A common source of frustration in debugging occurs when a piece of character data contains leading or trailing blank spaces. The line looks like it ends with the correct data, but in fact there are some exrta characters on the end that were not displayed by the terminal.

A bad solution to this problem is to make the space character visible, for example by displaying it as a small dot. This is annoying and inconvenient because it clutters the screen with many little dots.

The Visible EOL feature is an option you enable in a terminal emulation program such as xterm or eterm. When Visible EOL is enabled, the terminal puts a one-pixel tick mark at the end of every logical line displayed in the window. When you print out a string like xxxxxxxxxx<SPC><SPC><SPC> in the debugger, the tick is further to the right than it is with plain xxxxxxxxxx, so it's immediately obvious that there are trailing blanks in the data.

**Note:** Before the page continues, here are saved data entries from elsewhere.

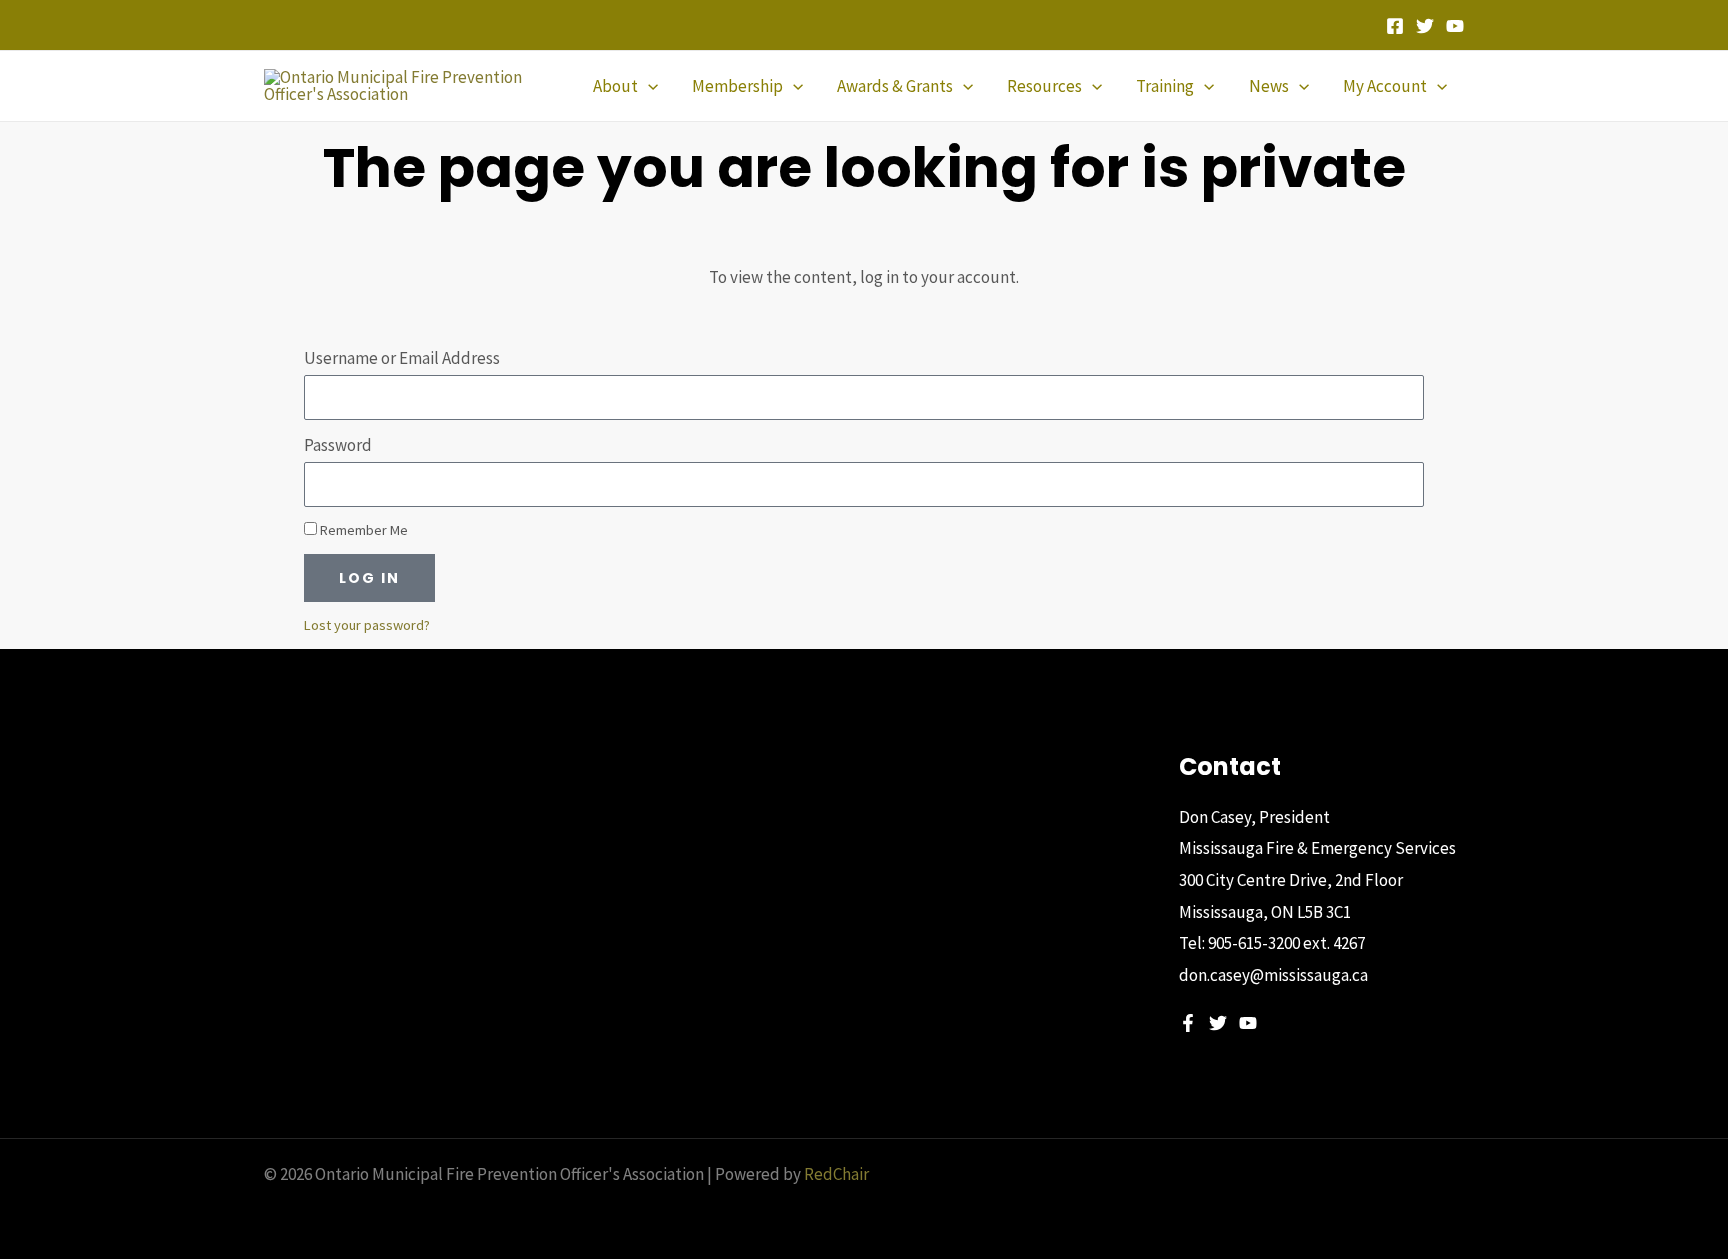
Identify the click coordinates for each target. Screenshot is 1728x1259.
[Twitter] (1425, 26)
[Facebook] (1395, 26)
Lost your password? (367, 625)
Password (338, 445)
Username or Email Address (402, 358)
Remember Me (362, 530)
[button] (648, 86)
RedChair (836, 1174)
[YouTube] (1455, 26)
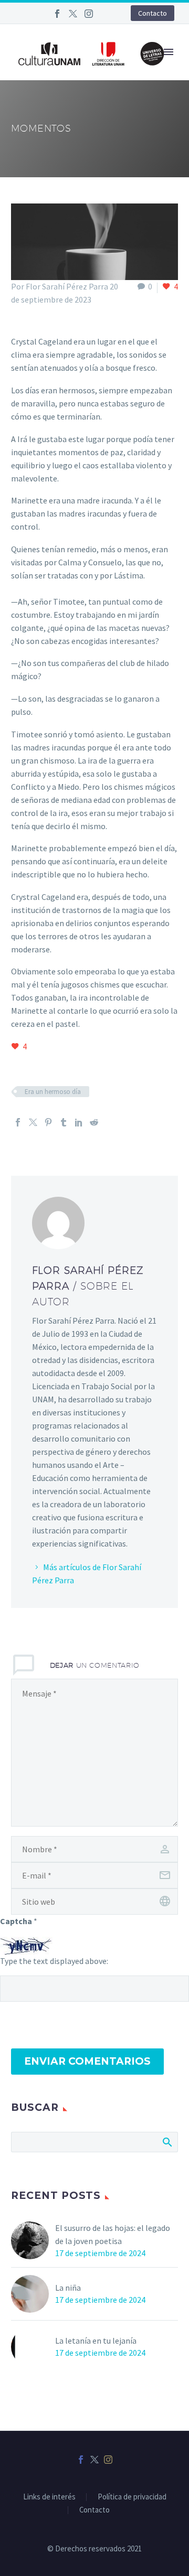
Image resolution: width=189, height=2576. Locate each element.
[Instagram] (89, 13)
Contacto (152, 13)
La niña (68, 2287)
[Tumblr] (63, 1122)
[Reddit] (94, 1122)
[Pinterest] (48, 1122)
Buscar (166, 2142)
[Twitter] (73, 13)
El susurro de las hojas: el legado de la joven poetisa (112, 2234)
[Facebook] (57, 13)
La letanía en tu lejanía (95, 2340)
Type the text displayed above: (54, 1961)
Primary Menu (168, 52)
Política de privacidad (132, 2497)
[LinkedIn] (79, 1122)
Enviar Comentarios (87, 2061)
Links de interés (49, 2497)
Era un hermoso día (53, 1091)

This is a very cheap solution to a small but pervasive problem.
-- dominus, Jul 06 2000

cat -e
-- jutta, Jul 06 2000


You could try turning on underlining. In Hyperterm at least, when cat'ing a file, tabs are not underlined, nor is the remainder of a line after a newline. When editing a file, however, the editor may have its own ideas about when to use blanks to erase things and when to use erase commands.
-- supercat, Jul 07 2000


I just go over my code in VI and use the "$" key to go to the end of the current line. I know there are ways to change control characters to be visible - but I do like your idea - it would make this much simpler to debug at a glance.
-- jefmjones, Sep 01 2001


Many physical terminals had an option to do this. I remember turning it on by mistake a few times.